Texte du document
----------

Je reviens rapidement avec un truc simple, sans ajout inutile. J’ai repensé à une peinture de Fuzi dans un spot similaire. Donc du blanc, du noir et du rouge, ce que j’avais en stock. Placement sous la robe de Marie, j’aurais pu tenter quelque chose de plus blasphématoire, j’ai préféré jouer la carte de la sobriété, éviter le surlignage, l’indigestion avec des fions démoniaques, genre succube de l’enfer. Re-nul.

Et si tu penses que j’ai gâché la gâche t’aurais fait quoi toi ? un collage moche ? Une tête de diable en hyper réaliste ? un wild style chiant ? Re-re-nul.

Parce qu’il y a toujours un film ou une scène qui me traverse la cafetière, là c’est Bad Lieutenant avec Harvey Keitel dans la scène où il se retrouve face à lui-même, pleurant au milieu d’une église saccagée à New York dans les années 80. On peut penser au final de The Killer aussi, mais j’aime pas les armes à feu. Ne me pardonnez pas car je sais à moitié ce que je fais.

#5 Coursade sur fret

Août 2016, vacances en Bretagne avec les PotoX, au retour d’une peinture sur un bunker de Quiberon, Les Gens nous demande si on a jeté l’oreille sur le dernier disque de Rihanna. On lui répond pour certains d’entre nous avec un léger sourire dédaigneux que Rah-niania, c’est pas vraiment notre came. Il sort la rondelle de son boitier en murmurant qu’on est des cons et l’enfonce dans son autoradio en nous disant de la fermer et d’écouter la première piste de l’album, juste la première. Il avait gagné, on a passé le trajet nocturne du retour à se laisser porter par ce Consideration cosmique, en boucle.

Quelques jours plus tard, on atterrit chez notre Faisan dans sa ville de droite insécurité zéro d’mes couilles. Il nous invite à peindre dans son playground du moment, des monstres de métal endormis dont les corps sans fin se prolongent dans un virage au milieu des bois, avant que la nuit ne tombe, vers 21h. Sur le chemin du retour deux bleus déboulent du fond des rails en cavalant dans notre direction. Ils nous laissent à peine une avance de cent mètres pour fuir. Tailler la bavette avec deux poulets, vue leur détermination, on va pas la tenter. Fret, train ou sous-marin, l’état d’urgence va peut-être pas faire la différence et on n’a pas d’argent à donner.

Donc chacun pour soi, un pour tous, tous pourri, le dernier des quatre finit par rouler en contre-bas et plonger dans une rivière nulle afin de se cacher sous un pont en pierres à proximité du spot. De l’eau jusqu’aux narines, croisant les fesses pour que le balayage des Maglite rasant la flotte n’éclairent pas son crâne de rouquin. Tu la vois la scène où John Rambo se camoufle recouvert de boue marron chiasse pour esquiver le shérif et sa troupe ? Et ben la même en toy.

----------

Données enregistrées
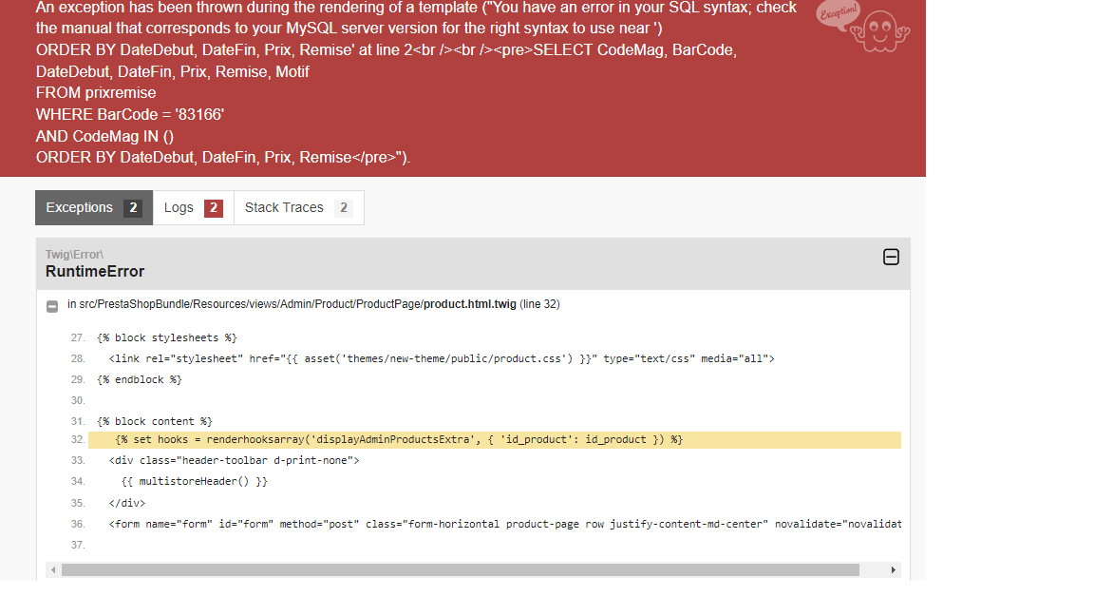
Task: Click the red Logs count badge
Action: coord(214,208)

----------

Consigne 1
Résumez le texte du document en deux phrases.
Consigne 2
Poursuivez le texte du document après sa dernière phrase.

Réponse 1
Une peinture en blanc, noir et rouge, placée sous la robe de Marie et inspirée d'une œuvre de Fuzi, choisit la sobriété plutôt que le blasphème, avec en tête une scène de Bad Lieutenant. En août 2016, après un retour de Quiberon passé à écouter en boucle la première piste du dernier disque de Rihanna, une session de peinture sur des trains de fret chez le Faisan tourne à la fuite devant deux policiers, et le dernier des quatre se cache dans une rivière sous un pont en pierres.

Réponse 2
Bredouilles, les deux troufions incompétents, pourtant entrainés à la course, sont bien obligés d’accepter avec honte qu’ils viennent de se faire avoir par quatre corps de lâche dont l’un pèse l’équivalent des trois autres à lui tout seul. Kid.Fret décide au bout d’une heure, après s’être fait lécher le cuir dans le noir par des poissons chats, de sortir sa carcasse molle de la vase, de récupérer sa bagnole garée plus loin le cul trempé, de passer chez lui changer de fringues, de téléphone et de soutien-gorge, de se faire des œufs sur le plat. Et de se décider enfin à venir nous récupérer sourire au bec, mes tibias lacérés par les ronces après avoir couru mochement dans les bois. On peut dissimuler beaucoup de soi-même dans la seule immobilité.

#6 Mad Movies

Tu mélanges le cinéma fantastique, de Jean-Claude Van Damme à Carpenter, de la zez qui coule, du graffiti brut sans trop d’effet et tu assaisonnes avec les maux d’un système social en apnée. T’obtiens une bouillie de mes centres d’intérêt, un bordel d’influences hybrides. C’est l’ambiance, le propos, le thème ou l’énergie de ce que j’absorbe à travers des musiques, des images, des photos, des livres qui m’importe. Je peux me mettre à faire une esquisse en écoutant Blacker the Berry de Kendrick Lamar avec le volume à fond ou en tombant sur une photo de cul. Il y a une idée qui va jaillir, et ça va me faire rentrer dans une espèce de transe, ça va me stimuler, m’exciter la gueule, le genre de trou noir où tu te fais absorber. Le monde pourrait s’écrouler autour de moi, j’en ai rien à carrer, je dois trouver le trait, gommer jusqu’à en déchirer la feuille pour trouver le bon équilibre.

Mad Movies, c’est un peu une référence comme les kainris des années 80 avec Vaughn Bodé, je trouve une tof, un élément, une typo et je l’exploite. Quand j’étais jeune dans les années 20, pas d’internet pour avoir des infos, pas d’article sur les films barrés, j’avais les jaquettes des VHS qui m’imprégnaient la rétine dans les vidéos clubs. Cannibal Holocaust, Bad Taste… dans mon imaginaire de kid, ça me mettait la goutte, et en même temps je voulais en savoir plus, à saliver devant des images de monstres et de pin-up tranchées en deux.

J’ai aussi bien usé les tapes de peura Crumbs County Delights, Galactic Snatchers et The Horrorap Vault qui faisaient le pont entre ces deux univers. Ma collection alimente encore aujourd’hui mon travail. Un trésor aussi bien rangé que les vinyles d’un digger qui y tient comme à la prunelle des yeux de Noémie Lenoir. Transition subtile vers le U du lettrage en forme de cul. Un cul de couleur pour la représentation des minourités ethniques bien sûr. Après je vais pas t’expliquer tous les éléments de la photo, démerde-toi. Téma les premiers films de Spike Lee.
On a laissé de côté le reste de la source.